Tiga negara anggota ASEAN menghadiri pertemuan tersebut—Vietnam, Indonesia dan Kamboja—dan Indonesia dan Vietnam menunjukkan kemajuan dalam pengaturan perdagangan dengan Amerika Serikat.
Reuters melaporkan bahwa perusahaan-perusahaan Indonesia dan AS menandatangani 11 perjanjian perdagangan dan investasi senilai total $38,4 miliar di Washington pada hari Rabu, 18 Februari 2026 (waktu AS), menjelang pertemuan antara Presiden Indonesia Prabowo Subianto dan Presiden AS Donald Trump untuk bersama-sama menandatangani perjanjian perdagangan final.
Dewan Bisnis AS-ASEAN (USABC) mengatakan 11 perjanjian tersebut, yang ditandatangani pada jamuan makan malam yang diselenggarakan oleh Kamar Dagang AS untuk menghormati Prabowo, mencakup kerja sama di bidang pertambangan, energi, agribisnis, tekstil, furnitur dan teknologi, termasuk:
>Perusahaan Indonesia akan membeli 1 juta ton kedelai, 1,6 juta ton jagung, dan 93.000 ton kapas dari Amerika Serikat, tanpa jangka waktu tertentu.
>Indonesia akan membeli 1 juta ton gandum pada tahun 2026, dan meningkat menjadi 5 juta ton pada tahun 2030.
>Nota kesepahaman (MoU) antara perusahaan pertambangan asal AS, Freeport-McMoRan, dan Kementerian Investasi Indonesia mengenai kerja sama di bidang “mineral kritis”.
>Perjanjian antara perusahaan minyak negara Indonesia, Pertamina, dan raksasa jasa minyak Amerika Halliburton untuk bekerja sama meningkatkan efisiensi pemulihan minyak.
>Dua perjanjian usaha patungan di bidang “semikonduktor”, termasuk satu proyek senilai $4,89 miliar.
>Kerjasama dalam “zona perdagangan bebas lintas batas” antara Galang Bumi Industri dan Solanna Group LLC.
>USABC memperkirakan nilai pembelian kedelai di Indonesia sebesar $685 juta, gandum sebesar $1,25 miliar, kapas sebesar $122 juta, dan tambahan pembelian pakaian bekas untuk didaur ulang dari Amerika Serikat sebesar $200 juta.
Sebelumnya, selama tahun 2015–2024, Indonesia mengimpor rata-rata 2,3 juta ton kedelai per tahun dari Amerika Serikat, hampir 800.000 ton gandum, sekitar 180.000 ton kapas, dan kurang dari 100.000 ton jagung, menurut data perdagangan Biro Sensus AS.

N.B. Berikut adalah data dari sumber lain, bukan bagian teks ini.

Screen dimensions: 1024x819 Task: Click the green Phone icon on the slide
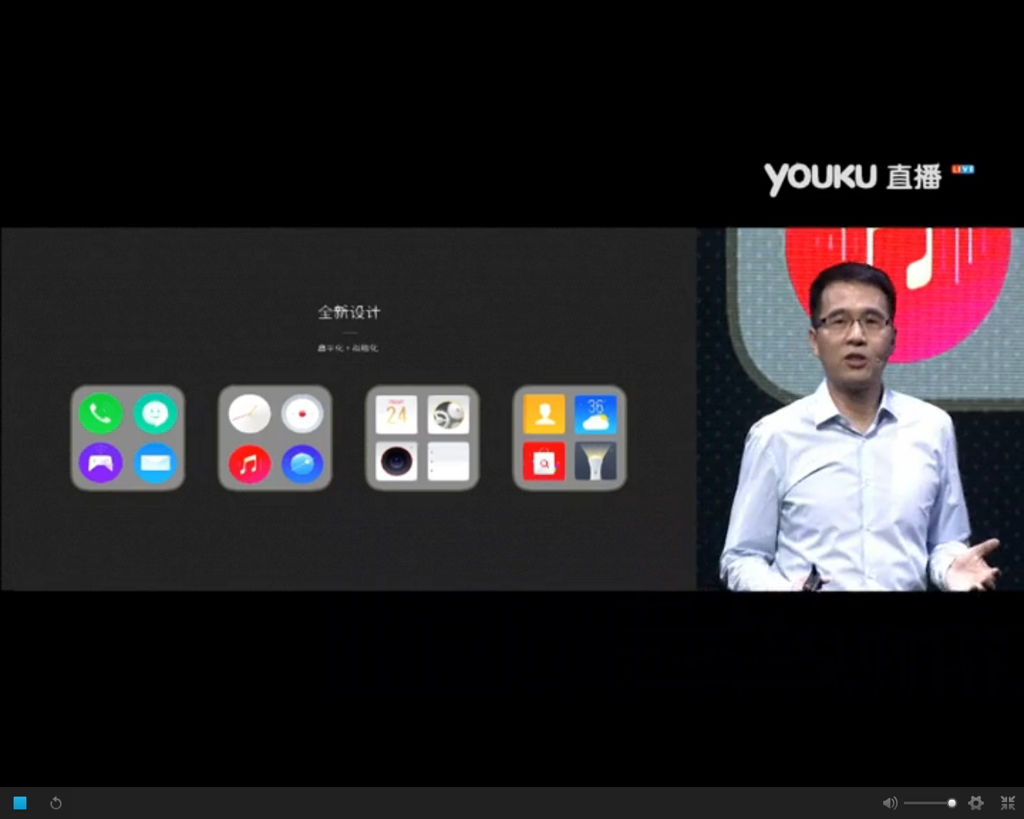click(101, 413)
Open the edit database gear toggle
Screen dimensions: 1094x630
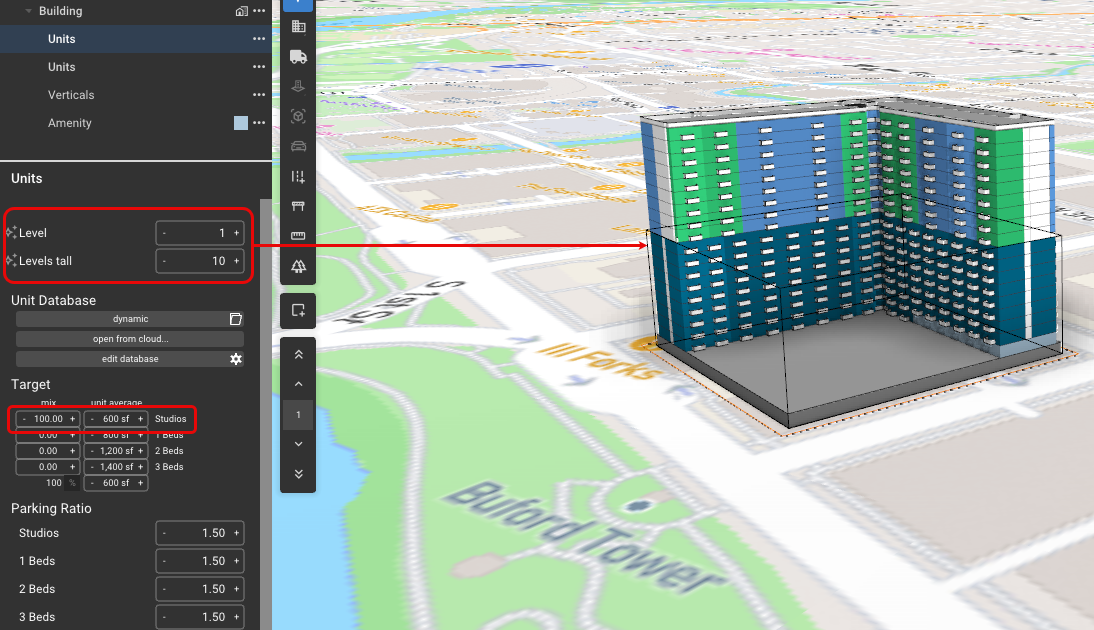235,358
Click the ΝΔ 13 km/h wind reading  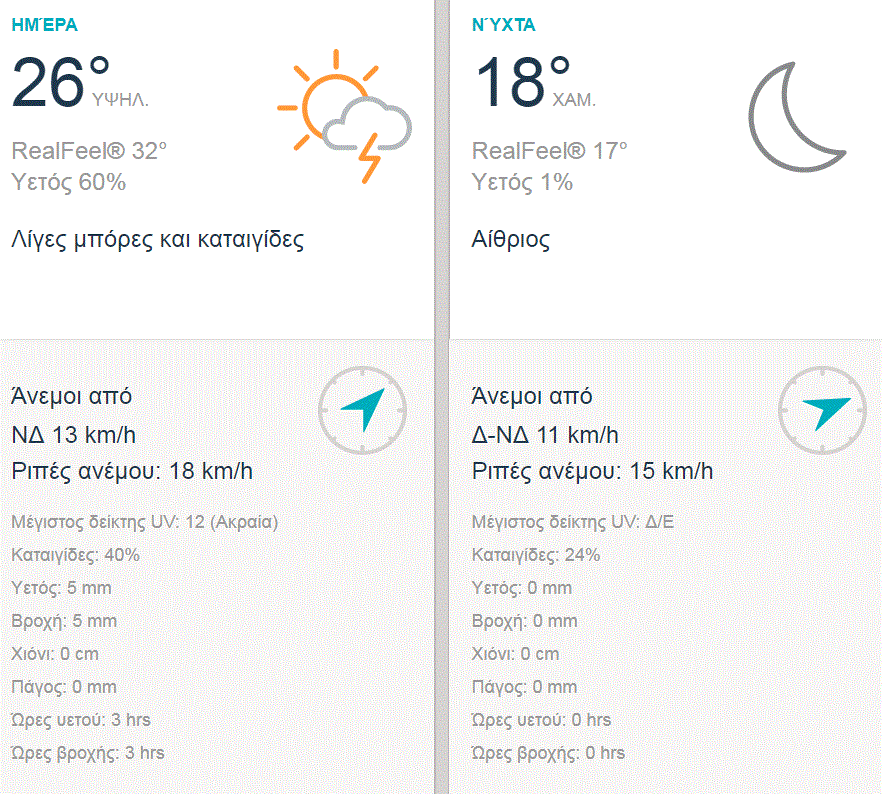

Dalam beberapa tahun terakhir, Indonesia telah mengimpor produk pertanian Amerika senilai sekitar $3 miliar per tahun, menjadikan Indonesia sebagai pasar terbesar ke-11 bagi produk pertanian Amerika.
Presiden Prabowo mengatakan dalam pidatonya bahwa Indonesia menginginkan mitra yang bersedia membantu meningkatkan dan meningkatkan sektor industrinya.
Ia mengatakan perjanjian yang ditandatangani tersebut merupakan bagian dari perjanjian perdagangan AS-Indonesia yang rencananya akan ditandatangani secara resmi pada Kamis, 19 Februari 2026 (waktu setempat), dan akan membantu mengurangi surplus perdagangan Indonesia dengan Amerika Serikat.